A fine serata chi tira un sospiro di sollievo sono i registi: dal consigliere comunale Calise, al regionale Stefano Buffagni, ai parlamentari Daniele Pesco e Manlio Di Stefano: presentazioni senza infamia e senza lode, ma almeno senza figuracce. Gli 8 buttati in pasto alla stampa sembravano i parlamentari di due anni e mezzo fa. Quasi nel mezzo non fosse successo nulla. Nessuno li ha preparati. Il deputato Di Stefano li ha presi sotto braccio dieci minuti prima di iniziare: non parlate ai giornalisti per una settimana e, in sintesi, stasera niente cazzate.
Il clima in sala è di famiglia. E forse anche troppo. “Candidare me o un altro è lo stesso”, dicono gli 8 mentre si abbracciano e si stringono ricordando quando erano “quattro gatti in uno scantinato”. Parlano come chi deve amministrare un quartiere di periferia e non la capitale economica dell’Italia. Del resto comunque la si guardi sono i rimasugli delle elezioni politiche prima e delle europee poi. I talenti sono già andati e ora ci sono le retrovie che vanno formate.
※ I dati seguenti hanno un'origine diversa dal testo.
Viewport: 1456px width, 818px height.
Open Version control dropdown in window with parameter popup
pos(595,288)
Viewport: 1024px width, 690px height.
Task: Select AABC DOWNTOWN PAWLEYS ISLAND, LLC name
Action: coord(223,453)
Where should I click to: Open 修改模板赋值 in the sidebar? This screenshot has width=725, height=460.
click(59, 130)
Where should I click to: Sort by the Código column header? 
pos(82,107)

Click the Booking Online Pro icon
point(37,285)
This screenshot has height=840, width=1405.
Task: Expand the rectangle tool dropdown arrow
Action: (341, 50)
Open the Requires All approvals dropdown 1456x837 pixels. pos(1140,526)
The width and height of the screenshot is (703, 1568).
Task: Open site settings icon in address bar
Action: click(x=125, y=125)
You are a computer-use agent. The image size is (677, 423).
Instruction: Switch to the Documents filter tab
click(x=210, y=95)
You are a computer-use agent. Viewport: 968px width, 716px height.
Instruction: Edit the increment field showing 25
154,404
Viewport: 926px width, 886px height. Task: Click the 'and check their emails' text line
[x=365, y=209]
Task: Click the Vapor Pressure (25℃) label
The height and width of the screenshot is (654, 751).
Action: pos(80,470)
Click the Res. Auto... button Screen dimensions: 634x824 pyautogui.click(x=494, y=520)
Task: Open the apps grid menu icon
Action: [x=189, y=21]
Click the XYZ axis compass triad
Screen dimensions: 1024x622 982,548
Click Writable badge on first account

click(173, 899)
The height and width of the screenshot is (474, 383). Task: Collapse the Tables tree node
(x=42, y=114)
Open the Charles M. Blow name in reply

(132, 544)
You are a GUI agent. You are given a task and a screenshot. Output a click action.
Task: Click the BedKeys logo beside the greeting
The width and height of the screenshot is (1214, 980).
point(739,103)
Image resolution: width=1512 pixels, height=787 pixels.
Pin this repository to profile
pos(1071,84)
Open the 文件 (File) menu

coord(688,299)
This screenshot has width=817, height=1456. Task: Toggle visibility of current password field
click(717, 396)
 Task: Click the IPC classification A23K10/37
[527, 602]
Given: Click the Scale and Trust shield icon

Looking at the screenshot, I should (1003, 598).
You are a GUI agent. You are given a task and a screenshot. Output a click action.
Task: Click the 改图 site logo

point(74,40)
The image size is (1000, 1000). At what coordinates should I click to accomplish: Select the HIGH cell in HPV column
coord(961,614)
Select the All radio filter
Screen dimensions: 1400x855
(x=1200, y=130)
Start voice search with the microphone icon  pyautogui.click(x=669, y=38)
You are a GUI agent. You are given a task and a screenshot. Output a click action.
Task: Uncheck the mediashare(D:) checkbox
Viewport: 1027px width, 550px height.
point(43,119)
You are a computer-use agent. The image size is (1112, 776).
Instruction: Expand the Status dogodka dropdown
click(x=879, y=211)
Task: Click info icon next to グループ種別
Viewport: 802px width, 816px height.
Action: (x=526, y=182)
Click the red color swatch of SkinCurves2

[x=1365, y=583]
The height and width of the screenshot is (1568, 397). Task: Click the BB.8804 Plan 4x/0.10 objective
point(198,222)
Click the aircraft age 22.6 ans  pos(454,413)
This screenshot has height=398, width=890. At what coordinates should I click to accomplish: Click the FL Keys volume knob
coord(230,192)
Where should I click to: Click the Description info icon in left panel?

Calise, che pensa a finire l’università (e alla prossima tornata elettorale), lo dice: “Li seguirò giorno e notte almeno per i primi sei mesi dall’elezione”. Insomma nell’aria c’è la preoccupazione che il volto del prossimo candidato non sarà quello giusto per assecondare l’onda dei sondaggi che vogliono i 5 Stelle in continua crescita. Perché Milano resta la terra difficile da conquistare, specie senza la spinta giusta. “Avvocato, lei non ha capito: noi vinciamo a maggio 2016“, ha detto per chiudere il favorito numero 2 (Lo Verso) al numero 1 (Corrado) mentre tergiversava sul ruolo che avranno i grillini da opposizione. “Non ci crede nessuno”, ha gridato dalla prima fila un’attivista. Forse era una battuta, ma non ha riso nessuno.